日系レンタルオフィスへの入居第1号となったIT企業の職場=3日午後4時ごろ、首都圏マカティ市で写す

 首都圏マカティ市のビジネス街、アヤラ通りに面した高層ビル群の一角に、開業して間もないレンタルオフィスがある。若手起業家から大手の駐在員まで幅広い企業が入居し、このオフィスを根城にフィリピンでの成功を夢みて競い合う。かつて、日本の著名な漫画家たちがそれぞれの夢を抱いて修行時代を共にした「トキワ荘」のいわば企業版とも言える。

 ▽ネットの速さが売り

 今年4月初めに、このレンタルオフィスを開業したのは「クロスコープ」。親会社は東京の都心で格安オフィスを展開する。比国内でレンタルオフィスを専業とする企業は、日系では初めて。高層ビル23階の1フロアを35部屋に区切り、貸し出している。入居企業の希望に応じて9種類の広さの部屋を提供。約9平方メートルの3人部屋が人気が高い。約40平方メートルの13人部屋もある。

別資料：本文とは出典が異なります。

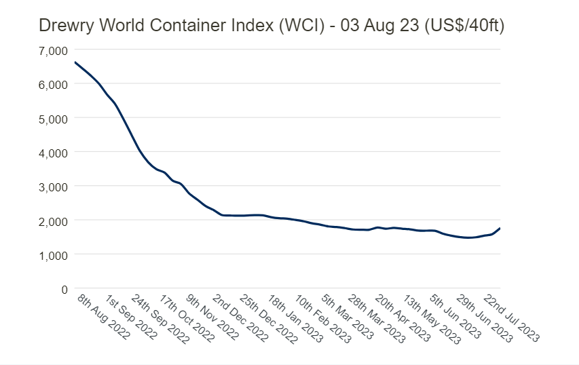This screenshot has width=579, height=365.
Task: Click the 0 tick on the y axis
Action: click(64, 289)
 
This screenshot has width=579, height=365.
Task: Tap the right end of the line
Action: click(500, 228)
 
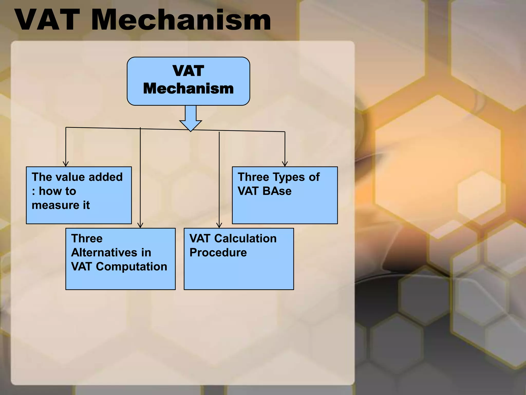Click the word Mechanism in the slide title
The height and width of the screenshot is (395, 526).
click(x=181, y=20)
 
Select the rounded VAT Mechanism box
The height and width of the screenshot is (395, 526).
click(x=188, y=81)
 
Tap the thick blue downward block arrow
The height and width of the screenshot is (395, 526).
click(x=191, y=118)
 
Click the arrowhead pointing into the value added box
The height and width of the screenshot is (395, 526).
click(x=66, y=164)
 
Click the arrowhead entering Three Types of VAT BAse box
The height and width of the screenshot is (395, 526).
click(x=285, y=164)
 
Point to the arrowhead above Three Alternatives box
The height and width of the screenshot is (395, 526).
click(x=140, y=225)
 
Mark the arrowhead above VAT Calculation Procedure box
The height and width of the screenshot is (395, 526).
click(x=219, y=225)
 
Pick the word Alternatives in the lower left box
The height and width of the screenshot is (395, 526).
click(x=105, y=253)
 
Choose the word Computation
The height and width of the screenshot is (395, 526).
click(x=132, y=267)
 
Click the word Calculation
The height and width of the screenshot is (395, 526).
click(x=245, y=239)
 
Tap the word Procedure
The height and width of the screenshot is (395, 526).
click(x=218, y=253)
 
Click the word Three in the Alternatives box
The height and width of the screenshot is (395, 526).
click(x=87, y=239)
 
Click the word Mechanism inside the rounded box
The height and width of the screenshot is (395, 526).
click(x=188, y=89)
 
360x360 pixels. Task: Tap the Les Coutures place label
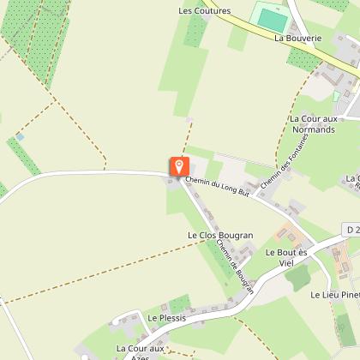tap(205, 11)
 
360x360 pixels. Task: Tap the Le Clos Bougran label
tap(220, 235)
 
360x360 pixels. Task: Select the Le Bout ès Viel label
tap(285, 258)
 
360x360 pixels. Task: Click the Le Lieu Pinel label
tap(334, 294)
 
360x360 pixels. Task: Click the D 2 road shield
tap(351, 231)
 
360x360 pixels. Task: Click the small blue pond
tap(20, 136)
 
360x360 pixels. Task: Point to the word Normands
tap(315, 129)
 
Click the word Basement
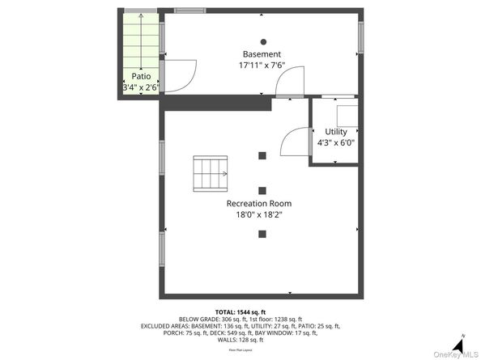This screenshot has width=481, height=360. coord(261,54)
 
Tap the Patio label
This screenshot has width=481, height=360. coord(140,76)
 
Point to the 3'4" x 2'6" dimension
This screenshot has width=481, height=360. coord(140,86)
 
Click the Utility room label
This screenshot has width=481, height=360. coord(335,132)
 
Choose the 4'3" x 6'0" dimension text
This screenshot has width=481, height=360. coord(335,142)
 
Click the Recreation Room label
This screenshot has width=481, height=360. coord(258,203)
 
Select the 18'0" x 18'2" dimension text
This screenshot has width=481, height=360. coord(258,215)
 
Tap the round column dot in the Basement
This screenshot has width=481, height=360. coord(262,41)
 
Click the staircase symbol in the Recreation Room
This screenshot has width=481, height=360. coord(211,172)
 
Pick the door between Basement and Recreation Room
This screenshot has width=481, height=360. coord(290,83)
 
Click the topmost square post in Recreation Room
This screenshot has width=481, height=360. coord(262,155)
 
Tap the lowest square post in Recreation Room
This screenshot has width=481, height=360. coord(262,235)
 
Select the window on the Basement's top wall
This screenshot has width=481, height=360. coord(190,11)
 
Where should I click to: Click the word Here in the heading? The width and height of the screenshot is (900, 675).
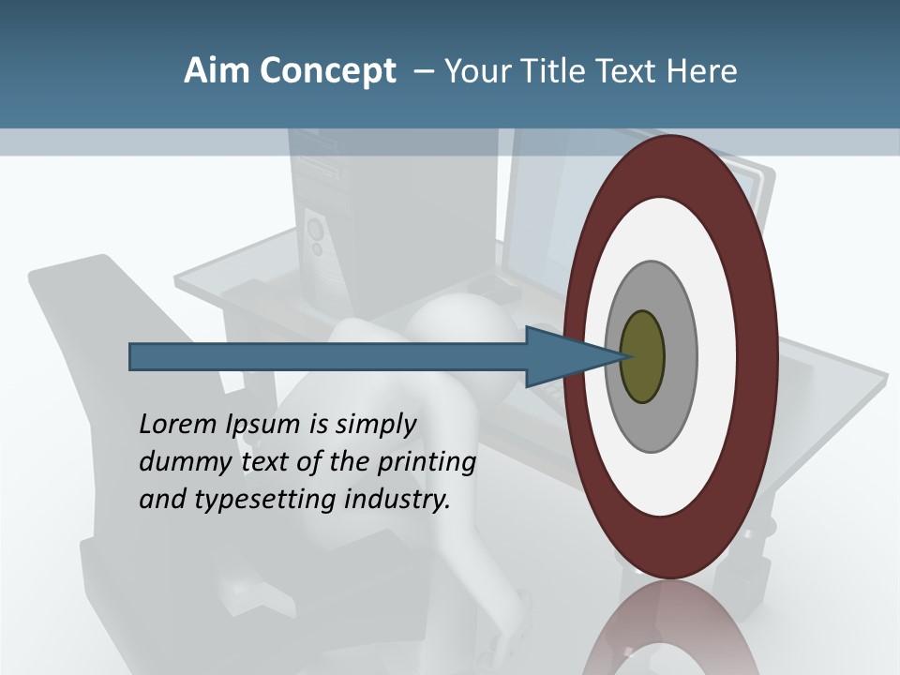[702, 71]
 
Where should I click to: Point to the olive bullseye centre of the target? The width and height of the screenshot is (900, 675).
[642, 357]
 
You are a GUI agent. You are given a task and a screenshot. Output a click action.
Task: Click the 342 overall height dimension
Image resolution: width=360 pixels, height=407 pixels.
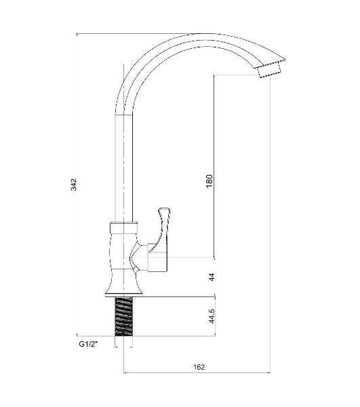(74, 185)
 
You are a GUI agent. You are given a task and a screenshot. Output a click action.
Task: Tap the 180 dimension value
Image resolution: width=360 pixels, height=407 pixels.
(209, 181)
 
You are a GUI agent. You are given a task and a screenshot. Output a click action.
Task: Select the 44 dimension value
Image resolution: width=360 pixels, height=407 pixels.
(212, 277)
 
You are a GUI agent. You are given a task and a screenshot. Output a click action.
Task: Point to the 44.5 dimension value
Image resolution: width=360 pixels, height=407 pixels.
(212, 316)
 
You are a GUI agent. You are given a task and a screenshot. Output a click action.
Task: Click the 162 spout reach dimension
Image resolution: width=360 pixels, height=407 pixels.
(199, 367)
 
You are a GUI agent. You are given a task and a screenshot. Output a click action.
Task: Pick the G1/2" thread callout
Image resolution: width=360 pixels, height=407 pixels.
(88, 344)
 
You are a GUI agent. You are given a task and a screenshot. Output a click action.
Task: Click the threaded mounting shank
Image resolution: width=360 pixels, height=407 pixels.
(123, 317)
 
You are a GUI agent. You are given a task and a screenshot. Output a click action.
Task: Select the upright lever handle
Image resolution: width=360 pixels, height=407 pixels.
(163, 229)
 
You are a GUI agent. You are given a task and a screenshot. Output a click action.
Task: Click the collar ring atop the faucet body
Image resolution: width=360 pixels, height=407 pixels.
(123, 227)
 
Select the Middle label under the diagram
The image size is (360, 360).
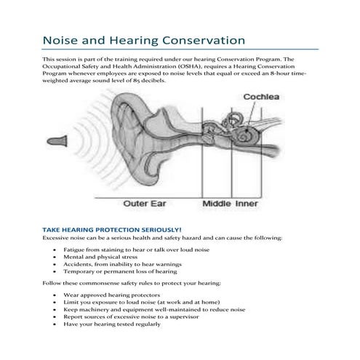[217, 204]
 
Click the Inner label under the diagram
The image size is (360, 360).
[247, 204]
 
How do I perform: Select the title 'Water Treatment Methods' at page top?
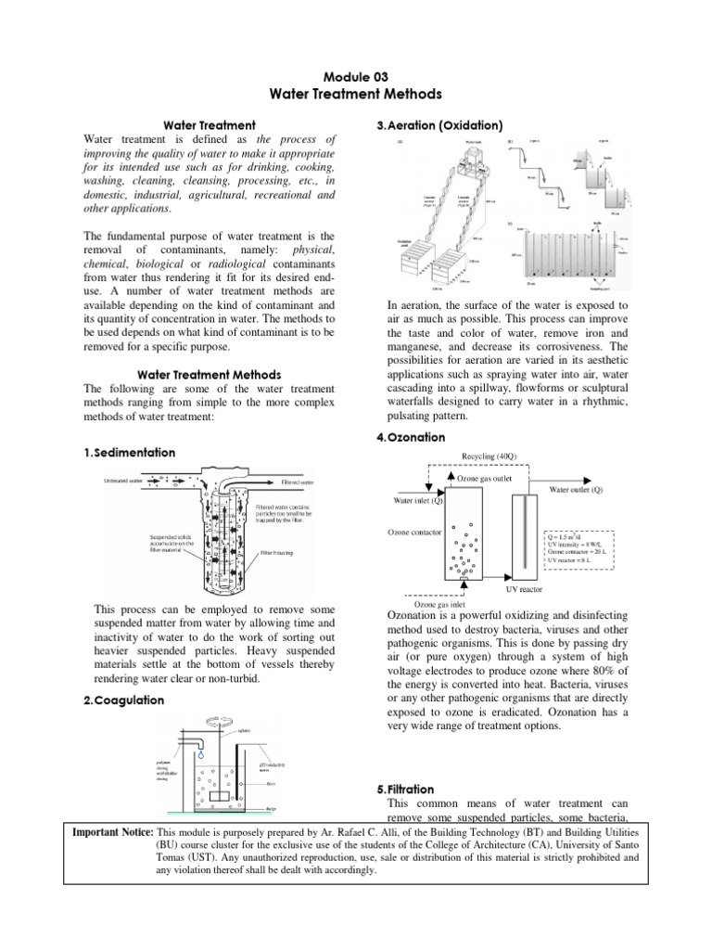pyautogui.click(x=356, y=94)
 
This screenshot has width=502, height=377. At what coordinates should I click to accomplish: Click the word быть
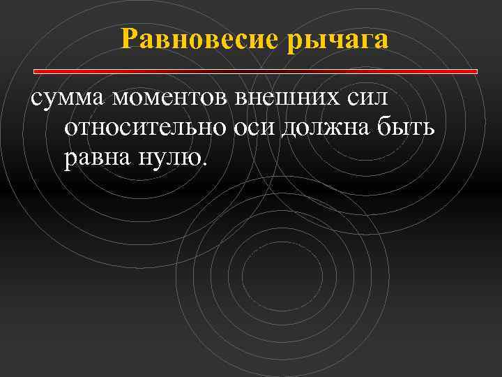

 これまでに17社が入居を決めた。10社が日系、残りはシンガポール3社と英、豪、インド、ノルウェーの企業が各1社ずつ。ネット回線の速さが売りで、情報技術(IT)系の企業が半数を占める。他には、貿易、自動車製造、人材派遣など。

 「日本語対応が可能という点も売りにしたい」と話すクロスコープのゼネラルマネージャー、高木慎一朗さんは26歳。比事務所の立ち上げを任され、3月末に来比した。今は2人の比人スタッフと3人で、切り盛りしている。高木さんは「これからは起業家やベンチャー企業が社会を変えていく。そういった企業を支援したい」と抱負を話す。

 ▽多数派はベンチャー

 レンタルオフィスは簡単な契約で即日入居でき、賃貸費用も1部屋分だけに抑えられるので、立ち上げ間もない企業の利用が多い。

 比国内で、プリペイド式携帯電話を使ったモバイルサービス事業を展開しているITベンチャー、YOYO Holdings(ヨーヨーホールディングス)が入居第1号となった。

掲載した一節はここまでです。